Müslim,  “Eğer umudu korumak ve insanlara yardım etmek istiyorsanız, ki yardım etmek istediğinizi umut ediyorum, korkmadan, bürokrasiye boğmadan, sorumluluk üstlenerek, buyurun birlikte göç eden insanlara yardım edelim” çağrısında bulundu.

Müslim’in mektubu şöyle:

“Uluslararası Kamuoyuna,

Birleşmiş Milletler yetkililerine,

Uluslararası İnsani yardım kuruluşlarına,

1 Eylül dünya barış günü vesilesiyle barışı olan umudu güçlendirme adına sizlere yazmak istiyoruz. Bu çağrı ile son üç yıldır Suriye’de yaşanan insanlık trajedisini sizlere anlatmaya çalışmayacağız. Ancak Suriye’de yaşanan insanlık dramına ilişkin adım atmanıza ilişkin sizleri sorumluluğa çağırırken, bizimde üzerimize düşen sorumluluğumuzu yerine getirdiğimizi ve getireceğimizi bir kez daha ifade edeceğiz.

Mart 2011’de Suriyelilerin meşru ayaklanmasıyla birlikte meşru taleplerimizi yükselterek, yıllardır baskı ve zulüm uygulayan Baas Rejimini bölgemizde çıkardık. Sonra kadınlarımızla, erkeklerimizle ve gençlerimizle özgür geleceğimizi kurma kararı aldık. Gördük ki hem Baas rejimi hem de radikal İslamcılar inşa etmekte olduğumuz barışçıl geleceğimize saldırdılar. Biz de buna karşı öz savunma güçlerimizin oluşturma hakkından yararlandık. Saldırıların olduğu her yerde, meşru olan öz savunma hakkımızdan yararlandık. Zaten başka bir seçeneğimiz de kalmamıştı.

Bizler Suriye’nin bir parçası olan Rojava bölgesinin Cezire Kantonu yaşayanları olarak son iki yıldır Çeçenistan’dan Mısır’dan, İngiltere’den ve Türkiye’den topraklarımıza gelen veya getirilen organizeli -adları kimi zaman Al-Nusra, kimi zaman DAİŞ vb.- cihatçı saldırganların aralıksız saldırıları ile karşı-karşıyayız. Hatta Yeni Zelanda ve Avusturalya’dan gelenler bile vardı... Bu insanların saldırılarına karşı kendimizi savunma mecburiyetinde kaldık.

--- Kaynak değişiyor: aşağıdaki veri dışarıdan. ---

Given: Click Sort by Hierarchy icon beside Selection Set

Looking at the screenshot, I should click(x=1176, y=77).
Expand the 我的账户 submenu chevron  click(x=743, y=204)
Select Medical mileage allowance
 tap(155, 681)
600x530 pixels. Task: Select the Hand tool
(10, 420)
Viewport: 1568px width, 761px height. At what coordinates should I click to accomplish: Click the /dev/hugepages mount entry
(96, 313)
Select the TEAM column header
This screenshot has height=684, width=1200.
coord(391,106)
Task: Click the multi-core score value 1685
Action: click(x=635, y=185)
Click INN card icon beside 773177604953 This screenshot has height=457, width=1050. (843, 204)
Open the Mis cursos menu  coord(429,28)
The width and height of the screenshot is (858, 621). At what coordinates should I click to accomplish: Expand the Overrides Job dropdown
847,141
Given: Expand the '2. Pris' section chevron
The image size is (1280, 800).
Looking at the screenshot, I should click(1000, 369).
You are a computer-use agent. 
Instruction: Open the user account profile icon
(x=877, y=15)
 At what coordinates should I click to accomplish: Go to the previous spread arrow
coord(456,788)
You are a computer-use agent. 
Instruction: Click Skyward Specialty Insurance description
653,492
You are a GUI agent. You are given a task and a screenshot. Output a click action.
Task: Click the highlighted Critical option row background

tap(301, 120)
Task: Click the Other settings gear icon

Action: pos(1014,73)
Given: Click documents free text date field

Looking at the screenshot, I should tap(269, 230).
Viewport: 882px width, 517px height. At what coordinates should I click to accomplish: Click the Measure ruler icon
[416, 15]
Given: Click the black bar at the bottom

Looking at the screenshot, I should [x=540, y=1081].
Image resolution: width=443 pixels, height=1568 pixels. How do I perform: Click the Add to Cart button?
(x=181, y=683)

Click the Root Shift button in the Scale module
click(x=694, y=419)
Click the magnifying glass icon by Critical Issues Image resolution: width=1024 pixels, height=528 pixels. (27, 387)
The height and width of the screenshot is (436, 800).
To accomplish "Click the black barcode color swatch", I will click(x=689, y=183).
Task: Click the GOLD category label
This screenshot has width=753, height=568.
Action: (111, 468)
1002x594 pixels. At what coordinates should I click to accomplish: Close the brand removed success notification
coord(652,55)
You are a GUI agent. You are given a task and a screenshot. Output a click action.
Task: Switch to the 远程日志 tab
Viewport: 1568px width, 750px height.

Bizler Rojava’da şu tartışmayı hep yürüttük. Hiçbir şey eskisi gibi olamaz ve olmamalıdır. Nasıl olması gerektiğine ilişkin ise çözüm öneri ve projelerimizi geliştirdik. Rojava toplumunun kendi kaderini tayin etme hakkında sahip olduğu ve bunun demokratik bir hak olduğunu söyledik.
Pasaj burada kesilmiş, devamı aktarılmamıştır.